__Exercise description__: Extend the passage on banana fiber and waste glass powder in concrete, starting right after its final sentence.

__Excerpt provided__:
───
Haque et al. [25] introduced rice husk ash as a partial cement replacement at 0, 15, and 30% and glass fiber (proportions of 0.04, 0.06, and 0.08%) as a crack inhibitor in concrete using a central composite design. The 7-, 14-, and 28-day compressive and splitting strengths were measured, and the best response was achieved by replacing 16.05% of the cement with rice husk ash and 0.08% with glass fiber. In addition, Ahmed et al. [26] investigated the optimization of waste glass and condensed milk tin fibers utilized as additions in concrete. In accordance with the response surface approach, the optimal mix combination of 20.436% glass power replacement of cement and 0.843% fiber proportion was achieved. Through this optimization technique, concrete composite has obtained the desired results. Other studies involving combination of natural fibers and waste glass powder are included in studies [27,28,29].

In this work, sodium hydroxide was used to alkalize the fiber. Through alkalinization, lignin and hemicellulose concentrations tend to decrease, fiber surface roughness is enhanced, resulting in greater matrix adherence, and cellulose crystallinity is enhanced. Additionally, via alkalinization, calcium carbonate sediments are formed on the surface of the fibers, filling in holes and forming a hydrolysis-resistant layer [30, 31]. By using this method, a fiber with greater structural durability is generated for cementitious composite [32]. In the previous studies reviewed in this section, none focused on the combination of fiber using waste glass as cement replacement in the cementitious composite. This is a focus of this study. The choice of banana fiber and glass powder in present report is attributed to the abundance of the materials within the purview of the research. Furthermore, response surface method was adopted in present study to develop predictive models for future prediction of compressive strength at compressive strength at 7, 28, and 56 days after curing.
───
__Data shown__:

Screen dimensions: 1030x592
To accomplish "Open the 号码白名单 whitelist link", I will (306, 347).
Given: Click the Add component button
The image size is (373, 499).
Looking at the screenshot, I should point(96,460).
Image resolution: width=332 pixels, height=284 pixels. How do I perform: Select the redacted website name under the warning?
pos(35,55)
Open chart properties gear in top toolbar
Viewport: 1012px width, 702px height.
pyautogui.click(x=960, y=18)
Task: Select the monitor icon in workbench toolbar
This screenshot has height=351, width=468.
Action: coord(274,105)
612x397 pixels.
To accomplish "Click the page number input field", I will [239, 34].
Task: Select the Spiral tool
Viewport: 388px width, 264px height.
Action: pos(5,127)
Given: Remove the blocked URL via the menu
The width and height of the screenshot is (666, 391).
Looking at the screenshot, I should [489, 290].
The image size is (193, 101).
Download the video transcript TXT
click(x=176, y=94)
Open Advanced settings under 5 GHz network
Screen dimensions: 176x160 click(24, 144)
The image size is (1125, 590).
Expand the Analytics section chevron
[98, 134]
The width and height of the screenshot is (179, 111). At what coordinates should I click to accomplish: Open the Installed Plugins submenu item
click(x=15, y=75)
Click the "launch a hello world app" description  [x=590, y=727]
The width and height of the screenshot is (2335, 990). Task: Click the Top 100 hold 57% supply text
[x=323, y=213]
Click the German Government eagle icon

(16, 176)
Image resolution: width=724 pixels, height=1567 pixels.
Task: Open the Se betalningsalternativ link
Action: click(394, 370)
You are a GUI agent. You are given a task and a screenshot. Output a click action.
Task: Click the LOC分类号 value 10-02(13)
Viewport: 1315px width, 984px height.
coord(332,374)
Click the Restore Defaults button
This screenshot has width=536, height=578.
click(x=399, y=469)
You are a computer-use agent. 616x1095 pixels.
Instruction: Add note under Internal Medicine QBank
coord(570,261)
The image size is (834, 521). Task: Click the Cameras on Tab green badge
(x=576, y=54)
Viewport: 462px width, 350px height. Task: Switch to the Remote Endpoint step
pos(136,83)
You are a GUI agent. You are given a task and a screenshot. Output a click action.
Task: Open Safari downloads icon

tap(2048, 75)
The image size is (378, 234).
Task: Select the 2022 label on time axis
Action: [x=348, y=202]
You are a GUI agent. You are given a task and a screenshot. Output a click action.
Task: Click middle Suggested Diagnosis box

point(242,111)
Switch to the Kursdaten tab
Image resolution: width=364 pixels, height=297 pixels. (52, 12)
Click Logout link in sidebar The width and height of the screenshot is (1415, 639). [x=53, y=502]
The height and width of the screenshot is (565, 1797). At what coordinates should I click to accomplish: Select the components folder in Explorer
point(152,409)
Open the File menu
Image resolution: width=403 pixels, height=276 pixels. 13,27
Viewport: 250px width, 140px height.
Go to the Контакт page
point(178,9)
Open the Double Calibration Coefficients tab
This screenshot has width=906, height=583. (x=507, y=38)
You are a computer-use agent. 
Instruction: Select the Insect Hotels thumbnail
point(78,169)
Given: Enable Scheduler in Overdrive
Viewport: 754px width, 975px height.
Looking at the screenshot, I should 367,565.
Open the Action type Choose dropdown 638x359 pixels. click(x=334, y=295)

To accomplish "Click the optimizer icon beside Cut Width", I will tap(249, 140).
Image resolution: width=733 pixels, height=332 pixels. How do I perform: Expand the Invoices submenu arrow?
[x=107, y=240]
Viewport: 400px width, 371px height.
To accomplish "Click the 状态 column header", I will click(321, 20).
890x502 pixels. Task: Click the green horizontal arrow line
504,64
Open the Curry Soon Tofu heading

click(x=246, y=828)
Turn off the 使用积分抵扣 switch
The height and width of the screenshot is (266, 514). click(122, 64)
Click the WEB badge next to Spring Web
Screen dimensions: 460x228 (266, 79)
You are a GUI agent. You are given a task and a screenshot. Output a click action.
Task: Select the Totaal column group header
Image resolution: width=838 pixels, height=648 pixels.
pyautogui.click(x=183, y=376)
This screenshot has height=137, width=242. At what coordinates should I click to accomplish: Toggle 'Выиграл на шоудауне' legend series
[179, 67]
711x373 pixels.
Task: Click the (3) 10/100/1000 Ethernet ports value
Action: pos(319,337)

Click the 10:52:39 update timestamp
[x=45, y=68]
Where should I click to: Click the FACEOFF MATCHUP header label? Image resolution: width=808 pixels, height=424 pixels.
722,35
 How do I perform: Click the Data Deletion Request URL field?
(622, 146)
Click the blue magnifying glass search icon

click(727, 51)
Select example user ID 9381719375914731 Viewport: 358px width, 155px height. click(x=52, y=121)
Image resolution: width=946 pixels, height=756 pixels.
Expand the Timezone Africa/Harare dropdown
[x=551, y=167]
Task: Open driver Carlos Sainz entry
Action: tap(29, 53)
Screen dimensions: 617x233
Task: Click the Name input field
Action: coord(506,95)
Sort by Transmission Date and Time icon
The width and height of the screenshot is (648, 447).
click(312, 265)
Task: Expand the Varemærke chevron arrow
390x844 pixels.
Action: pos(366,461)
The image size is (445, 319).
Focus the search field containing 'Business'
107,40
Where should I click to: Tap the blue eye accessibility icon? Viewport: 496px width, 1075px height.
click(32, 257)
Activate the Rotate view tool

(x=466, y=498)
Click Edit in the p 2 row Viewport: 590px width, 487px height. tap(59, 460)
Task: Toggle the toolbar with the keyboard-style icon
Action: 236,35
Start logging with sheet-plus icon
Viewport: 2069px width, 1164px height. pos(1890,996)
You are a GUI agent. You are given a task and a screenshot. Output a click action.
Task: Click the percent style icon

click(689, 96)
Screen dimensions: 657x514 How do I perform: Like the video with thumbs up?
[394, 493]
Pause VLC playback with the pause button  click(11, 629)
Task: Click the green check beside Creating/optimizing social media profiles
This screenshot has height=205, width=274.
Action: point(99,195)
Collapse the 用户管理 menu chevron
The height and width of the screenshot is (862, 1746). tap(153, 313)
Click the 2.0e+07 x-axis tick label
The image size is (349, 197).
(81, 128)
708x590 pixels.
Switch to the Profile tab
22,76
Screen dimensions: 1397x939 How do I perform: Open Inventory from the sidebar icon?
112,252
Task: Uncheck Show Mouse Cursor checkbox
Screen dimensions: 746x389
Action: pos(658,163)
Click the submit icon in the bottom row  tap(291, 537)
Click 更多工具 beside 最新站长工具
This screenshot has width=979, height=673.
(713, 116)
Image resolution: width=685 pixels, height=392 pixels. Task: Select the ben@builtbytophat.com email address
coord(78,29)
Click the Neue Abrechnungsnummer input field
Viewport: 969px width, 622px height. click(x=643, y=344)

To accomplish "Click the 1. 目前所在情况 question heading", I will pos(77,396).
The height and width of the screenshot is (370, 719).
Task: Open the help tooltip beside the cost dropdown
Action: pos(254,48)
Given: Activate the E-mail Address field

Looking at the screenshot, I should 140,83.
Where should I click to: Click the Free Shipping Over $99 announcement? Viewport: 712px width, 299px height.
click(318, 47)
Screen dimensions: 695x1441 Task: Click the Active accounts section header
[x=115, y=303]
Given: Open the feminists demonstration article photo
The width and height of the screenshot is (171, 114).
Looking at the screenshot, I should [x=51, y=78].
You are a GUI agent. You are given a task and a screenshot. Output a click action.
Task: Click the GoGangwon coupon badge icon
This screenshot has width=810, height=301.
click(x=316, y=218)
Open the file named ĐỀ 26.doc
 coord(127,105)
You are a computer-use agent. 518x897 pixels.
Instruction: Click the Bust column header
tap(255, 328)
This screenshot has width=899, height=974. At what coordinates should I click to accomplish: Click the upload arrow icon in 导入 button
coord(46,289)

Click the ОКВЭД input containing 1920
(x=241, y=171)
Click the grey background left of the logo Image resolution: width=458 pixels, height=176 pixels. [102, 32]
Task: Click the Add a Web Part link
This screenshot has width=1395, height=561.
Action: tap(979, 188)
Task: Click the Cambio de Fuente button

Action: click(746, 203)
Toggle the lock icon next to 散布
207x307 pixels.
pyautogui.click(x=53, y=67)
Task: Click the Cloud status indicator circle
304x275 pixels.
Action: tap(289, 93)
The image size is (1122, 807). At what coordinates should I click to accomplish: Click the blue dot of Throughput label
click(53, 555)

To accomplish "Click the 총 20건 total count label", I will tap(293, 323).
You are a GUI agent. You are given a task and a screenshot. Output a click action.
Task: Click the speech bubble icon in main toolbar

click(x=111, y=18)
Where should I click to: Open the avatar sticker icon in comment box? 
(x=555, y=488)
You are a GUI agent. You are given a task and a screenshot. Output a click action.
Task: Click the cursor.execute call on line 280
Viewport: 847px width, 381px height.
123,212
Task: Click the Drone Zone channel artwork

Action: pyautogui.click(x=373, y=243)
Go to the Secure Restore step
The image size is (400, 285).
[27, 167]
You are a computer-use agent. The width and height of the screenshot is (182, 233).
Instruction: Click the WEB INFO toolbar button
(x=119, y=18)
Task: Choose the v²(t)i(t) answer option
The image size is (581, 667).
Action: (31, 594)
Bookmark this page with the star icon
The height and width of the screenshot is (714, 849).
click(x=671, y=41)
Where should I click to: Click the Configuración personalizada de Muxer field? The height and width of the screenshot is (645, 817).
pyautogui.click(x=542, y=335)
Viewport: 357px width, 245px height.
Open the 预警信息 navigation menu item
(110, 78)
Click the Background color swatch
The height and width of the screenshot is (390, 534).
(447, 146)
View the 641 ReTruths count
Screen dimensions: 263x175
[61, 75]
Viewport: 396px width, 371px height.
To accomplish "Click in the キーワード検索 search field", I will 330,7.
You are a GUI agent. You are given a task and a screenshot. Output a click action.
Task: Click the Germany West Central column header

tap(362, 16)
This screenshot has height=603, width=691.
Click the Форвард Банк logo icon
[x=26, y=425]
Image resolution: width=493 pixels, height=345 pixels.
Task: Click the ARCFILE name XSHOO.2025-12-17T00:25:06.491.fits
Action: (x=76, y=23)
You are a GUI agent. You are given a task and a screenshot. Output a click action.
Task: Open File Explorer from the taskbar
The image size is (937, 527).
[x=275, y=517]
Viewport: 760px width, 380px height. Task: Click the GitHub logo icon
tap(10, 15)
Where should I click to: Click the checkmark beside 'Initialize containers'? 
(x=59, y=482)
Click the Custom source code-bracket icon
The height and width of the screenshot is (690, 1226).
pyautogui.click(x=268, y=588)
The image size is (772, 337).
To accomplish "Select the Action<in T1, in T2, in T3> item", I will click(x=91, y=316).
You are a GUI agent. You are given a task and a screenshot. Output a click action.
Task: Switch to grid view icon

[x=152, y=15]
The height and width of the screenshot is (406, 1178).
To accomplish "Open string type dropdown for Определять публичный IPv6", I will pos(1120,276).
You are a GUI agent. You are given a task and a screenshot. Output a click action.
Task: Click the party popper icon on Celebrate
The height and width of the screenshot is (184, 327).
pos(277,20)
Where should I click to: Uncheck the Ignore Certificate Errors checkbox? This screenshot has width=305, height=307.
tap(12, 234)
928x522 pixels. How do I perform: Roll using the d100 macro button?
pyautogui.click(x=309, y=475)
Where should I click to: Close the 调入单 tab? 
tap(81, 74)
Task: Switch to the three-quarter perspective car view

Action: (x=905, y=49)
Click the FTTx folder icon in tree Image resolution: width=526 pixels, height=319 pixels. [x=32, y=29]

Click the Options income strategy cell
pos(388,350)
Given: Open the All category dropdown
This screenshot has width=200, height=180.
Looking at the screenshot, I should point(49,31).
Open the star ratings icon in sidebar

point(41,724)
───
__Solved problem__:
Materials and methods

Materials

Ordinary Portland cement (42.5), fine sand (0.1–4.75 mm size range and fineness modulus of 2.78), gravel coarse aggregates (4.75–16 mm size range), collected waste glass, and banana fiber were employed in this investigation. The materials were treated by washing discarded glass under running water, crushing it using a laboratory crusher, and grinding it. The waste glass was further crushed using a ball mill for six hours, and the resulting powder was screened to − 23 micron passing. This size of waste glass was chosen because to the well-established fact that glass powder smaller than 75 microns in size is useful as a pozzolan [33]. Banana fiber was collected, rinsed with running water, and air-dried for 48 h. The fiber was then treated for 30 min with 10% NaOH at 100 °C [32]. The next step was washing with distilled water, followed by oven-drying at 60 °C. As noted by Caballero et al. [34] and Gong et al. [35], the fibers were chopped to a length of 25 mm before being infused into the concrete mixture. The water-to-cement ratio was maintained at 0.35 per the example of Panda et al. [36].

Properties of input materials

According to Table 1, the alkaline-treated fiber exhibited a progressive increase in cellulose content relative to the untreated fiber. Similarly, to the results of Reddy et al. [37] and Loganathan et al. [38], hemicellulose and lignin concentrations are lower in the treated than in the untreated.

Table 1 Chemical composition of fiber
Full size table

The properties of fine sand, coarse gravel, glass powder, and cement are compared and contrasted in Table 2. According to the information that was presented, the specific gravities of fine sand, coarse gravel, glass powder, and cement, in that order, are as follows: 2.67, 3.40, 2.86, and 3.169. The amount of moisture found in fine sand and gravel has been measured and found to be < 5%. Cement has the highest specific area, which indicates that there is a significant potential for chemical interaction within the system. Cement and GP both are fine as determined by the fineness modulus.

Table 2 Properties on input variables
Full size table

The chemical components of the various types of input materials, including fine sand, coarse gravel, glass powder, and cement, are outlined in Table 3. Fine sand, coarse gravel, and glass powder all contain significant amounts of silica, but coarse gravel also contains a significant quantity of alumina, whereas the amount of alumina present in glass powder and cement is minimal. Both fine sand and glass powder have a significant quantity of sodium dioxide (Na2O), which is a potential in increasing the alkalinity of the medium. The input materials may include traces of additional components in very low concentrations. The glass powder satisfies the requirements for a pozzolan as laid forth by ASTM C 618 [39], since the combined amounts of SiO2, Al2O3, and Fe2O3 are lower than 70% of the total weight of the powder.

Table 3 Chemical constituent of input materials
Full size table

Concrete mix and curing.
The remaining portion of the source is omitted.